Несмотря на то, что 3-томник предполагался им (Ю. Болдыревым. — И. Ф.) как единственно полный и окончательный вариант всего наследия Слуцкого, многие стихотворения, которые доподлинно были ему известны, оказались за бортом. Являясь частью литературного процесса, эти решения подлежат анализу. Болдырев был «Бродом» Слуцкого. Макс Брод сохранил для мира всё неопубликованное Кафкой, вопреки его воле, к которой сам Кафка, безусловно, относился серьёзно. Сохранил, но по-своему: отредактировал, отшлифовал, предоставив миру облик святого, далёкий от слишком сложного, не поддающегося никакому прокрустовому ложу пражанина <Кафки>. Болдырев устранил из Слуцкого непонятные ему места, представив поэта как дитя своего времени, пришедшего к раскаянию в конце пути. Его Слуцкий был социальной и исконно русской фигурой, чьё время от времени пробуждавшееся еврейство являлось частью неприятия им любого зла; его же непосредственная причастность к жертвам этого зла расценивалась сугубо как воля случая. Более того, Болдырев, правоверный христианин, относился к еврейству Слуцкого с определённым снисхождением и жалостью.

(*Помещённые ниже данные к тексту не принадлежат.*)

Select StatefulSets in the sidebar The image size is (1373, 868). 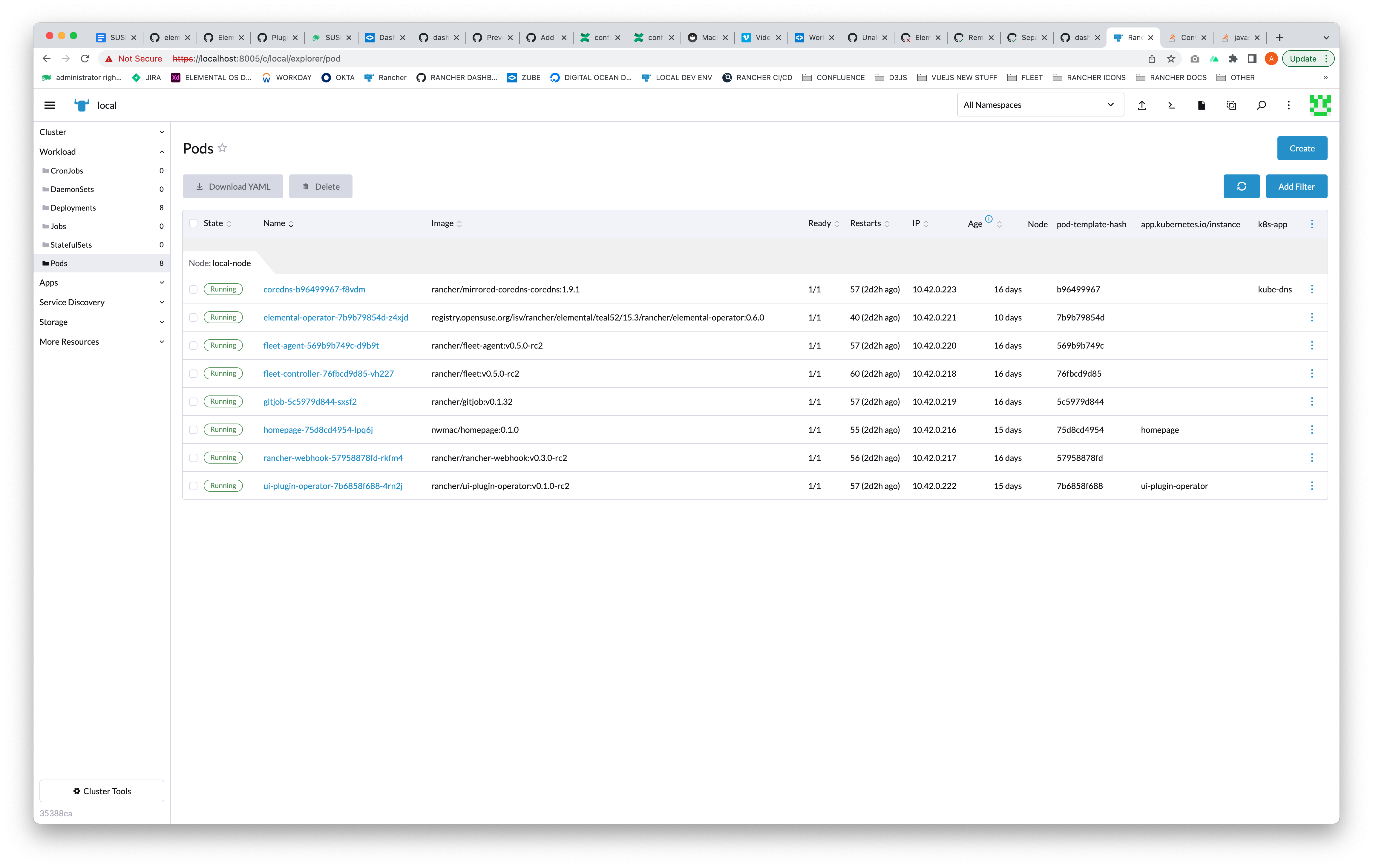[x=71, y=245]
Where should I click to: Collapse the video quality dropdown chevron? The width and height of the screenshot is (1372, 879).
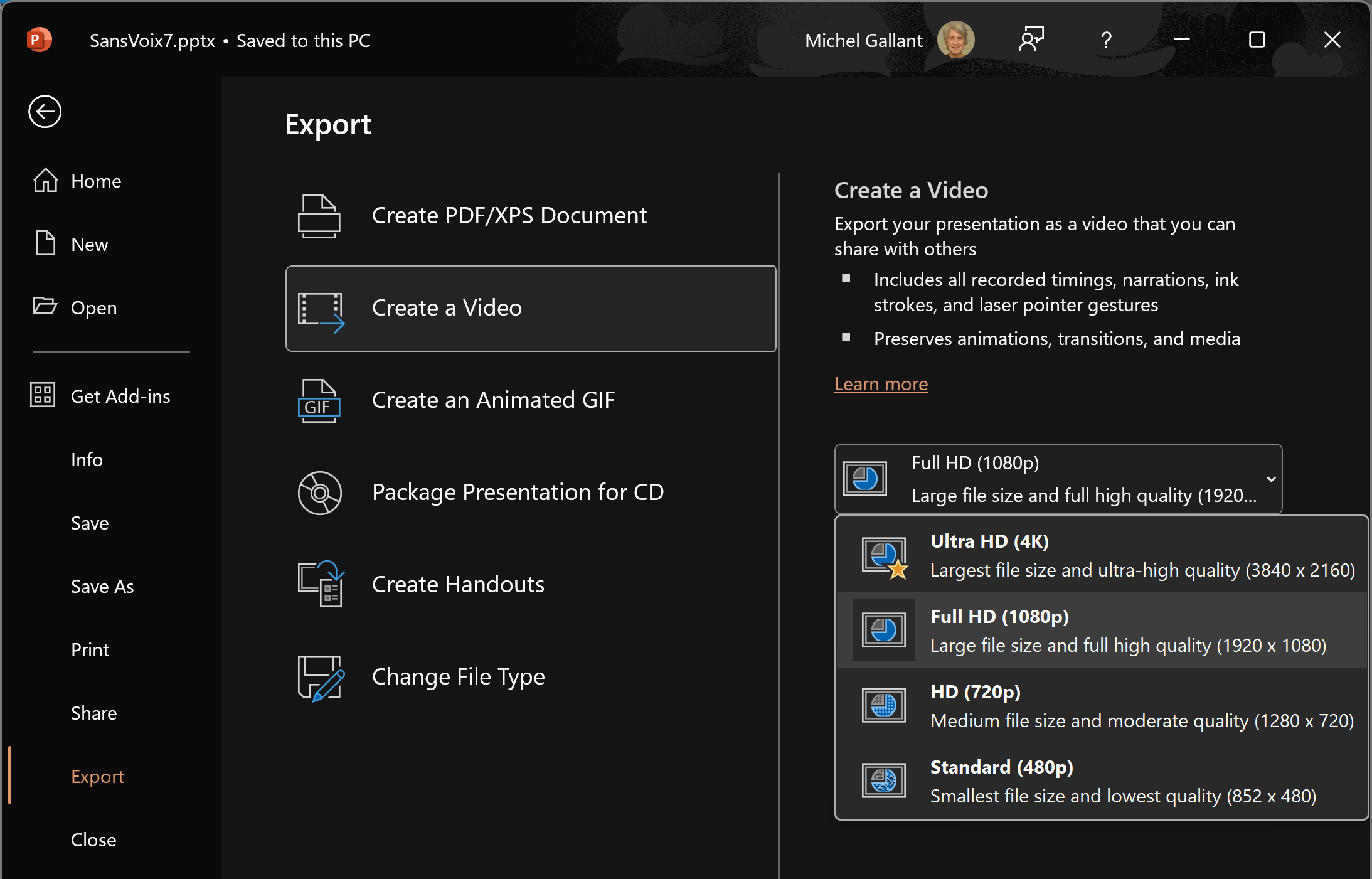point(1271,479)
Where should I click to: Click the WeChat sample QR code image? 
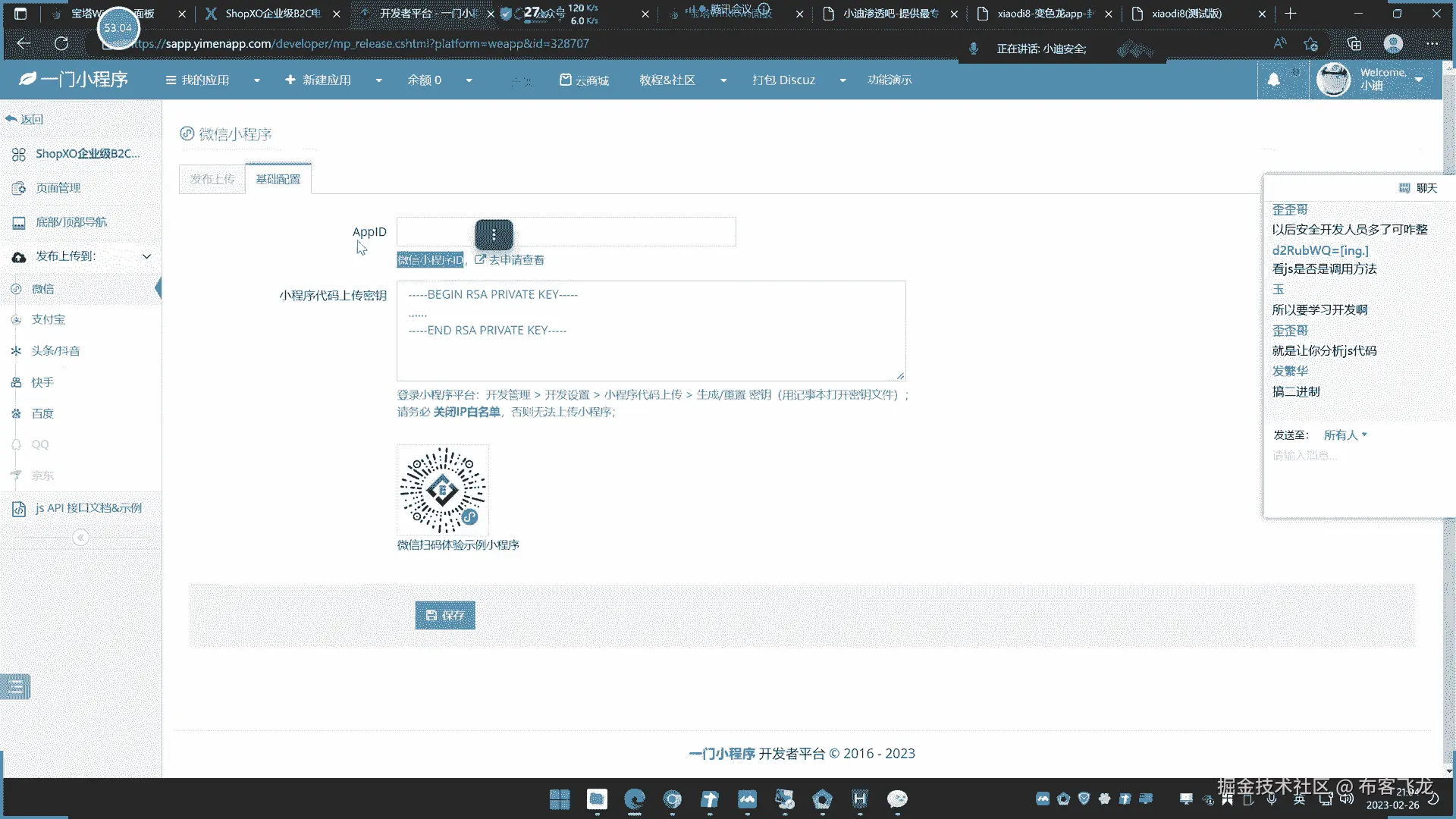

Автор этого текста Марат Гринберг предаётся пространному осмыслению прежде всего стихотворения «Розовые лошади» на базе национально-религиозной, поверх посильных мне задач. Другая епархия. Это не о поэзии. Это о взглядах автора данного текста. Есть и политическая компонента, ничем не отличающаяся от общеизвестной.